Happy (?) Anniversary, Grokster v. MGM

By Eric Goldman

Yesterday was the 1 year anniversary of the Grokster Supreme Court ruling. This opinion was one of the most hotly anticipated Supreme Court opinions relating to copyrights (and perhaps any subject matter) of the last decade or two, and the air was filled (both before and after the opinion was issued) with lots of predictions–many of them dire–about the future of technological innovation, content dissemination and our society generally.

So, in the past year since Grokster, what has changed? Arguably, nothing. People still get digital content through a combination of paid offerings and free file sharing, which continues to be a major online activity.
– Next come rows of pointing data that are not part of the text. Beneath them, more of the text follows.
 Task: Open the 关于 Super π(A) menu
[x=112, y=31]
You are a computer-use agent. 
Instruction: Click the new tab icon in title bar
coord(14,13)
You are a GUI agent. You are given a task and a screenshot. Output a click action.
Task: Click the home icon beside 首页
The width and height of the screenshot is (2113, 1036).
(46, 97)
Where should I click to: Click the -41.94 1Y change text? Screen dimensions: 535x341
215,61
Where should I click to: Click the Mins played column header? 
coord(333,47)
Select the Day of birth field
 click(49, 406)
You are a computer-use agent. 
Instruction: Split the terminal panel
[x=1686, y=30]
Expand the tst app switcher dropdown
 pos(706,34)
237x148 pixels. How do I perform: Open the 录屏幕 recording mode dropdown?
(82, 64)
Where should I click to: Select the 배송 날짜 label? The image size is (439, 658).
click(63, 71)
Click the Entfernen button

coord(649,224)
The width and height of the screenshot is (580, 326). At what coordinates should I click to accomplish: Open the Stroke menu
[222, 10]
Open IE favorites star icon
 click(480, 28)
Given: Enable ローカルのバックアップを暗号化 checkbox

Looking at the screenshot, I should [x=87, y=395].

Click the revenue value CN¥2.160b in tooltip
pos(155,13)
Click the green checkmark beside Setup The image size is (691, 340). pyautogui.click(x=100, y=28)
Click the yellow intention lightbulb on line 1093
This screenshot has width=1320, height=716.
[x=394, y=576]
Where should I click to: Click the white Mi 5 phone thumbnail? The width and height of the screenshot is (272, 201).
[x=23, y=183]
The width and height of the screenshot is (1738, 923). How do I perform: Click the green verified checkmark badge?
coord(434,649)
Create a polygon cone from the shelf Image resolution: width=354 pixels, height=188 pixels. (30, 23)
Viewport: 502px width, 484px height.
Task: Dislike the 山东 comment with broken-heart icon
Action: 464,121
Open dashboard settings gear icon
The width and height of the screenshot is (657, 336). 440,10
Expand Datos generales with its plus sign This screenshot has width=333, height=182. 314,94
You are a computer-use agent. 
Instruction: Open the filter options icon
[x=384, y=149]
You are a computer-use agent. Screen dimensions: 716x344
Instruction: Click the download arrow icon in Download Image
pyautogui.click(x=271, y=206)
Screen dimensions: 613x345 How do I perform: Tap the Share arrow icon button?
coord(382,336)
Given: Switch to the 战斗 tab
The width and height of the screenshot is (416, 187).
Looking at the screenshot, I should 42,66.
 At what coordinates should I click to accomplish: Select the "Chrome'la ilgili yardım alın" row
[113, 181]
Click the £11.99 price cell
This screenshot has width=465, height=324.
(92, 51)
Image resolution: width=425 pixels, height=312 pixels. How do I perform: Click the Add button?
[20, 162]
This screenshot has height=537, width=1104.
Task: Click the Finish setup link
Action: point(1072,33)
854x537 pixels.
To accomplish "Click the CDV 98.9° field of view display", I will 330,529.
Content owners are still suing file sharers and demanding new laws from Congress. Entrepreneurs are still looking for ways to mediate relationships between content owners and consumers.

As for the opinion’s precedential impact, I did a search for the word “Grokster” in Westlaw’s federal database and came up with less than 15 opinions citing the Supreme Court opinion. From a cursory scan of these opinions, I’d say that, thus far, Grokster hasn’t really done much to reshape the law.

Of course, it’s impossible to fully gauge the changes due to Grokster. Grokster could be reshaping the law in unreported decisions or settlements. And if the Grokster critics are right, some technological innovation has been dissuaded by the opinion, and we’ll never know what we’re not getting. Finally, it’s only been 1 year, and it often takes a while for the impact of precedent to be fully realized.

Nevertheless, I’m cautiously predicting that the Grokster opinion was the great Non-Event of Summer 2005. We had a lot of punditry fun last summer, and we got a good teaching case (although I wonder if we’ll still teach the case 5 years from now, or if it will be superseded by more interesting/important cases). And a few individuals (mostly notably Grokster itself, which is out of the file sharing business) have felt the case’s impact. But overall, there’s precious little evidence to suggest that the Grokster opinion was a watershed event–which, I think, is the very best outcome that we could expect in a situation where the defendants lost at the Supreme Court.

UPDATE: John Ottaviani wrote me with the following comment on this post:

“I think you’re being a little premature on Grokster (or just being provocative to generate discussion/traffic). Grokster did affirm the “substantial non-infringing use” principle, which is used daily by attorneys counselling clients on bringng technology to market. Little of this finds its way into cases (see, e.g. Napster, Grokster), but if the SUp Ct. had wiped out that theory it would have made our counselling much more difficult.

It’s too early to tell if the inducement theory will have an impact. Grokster presented a rather unique set of facts.”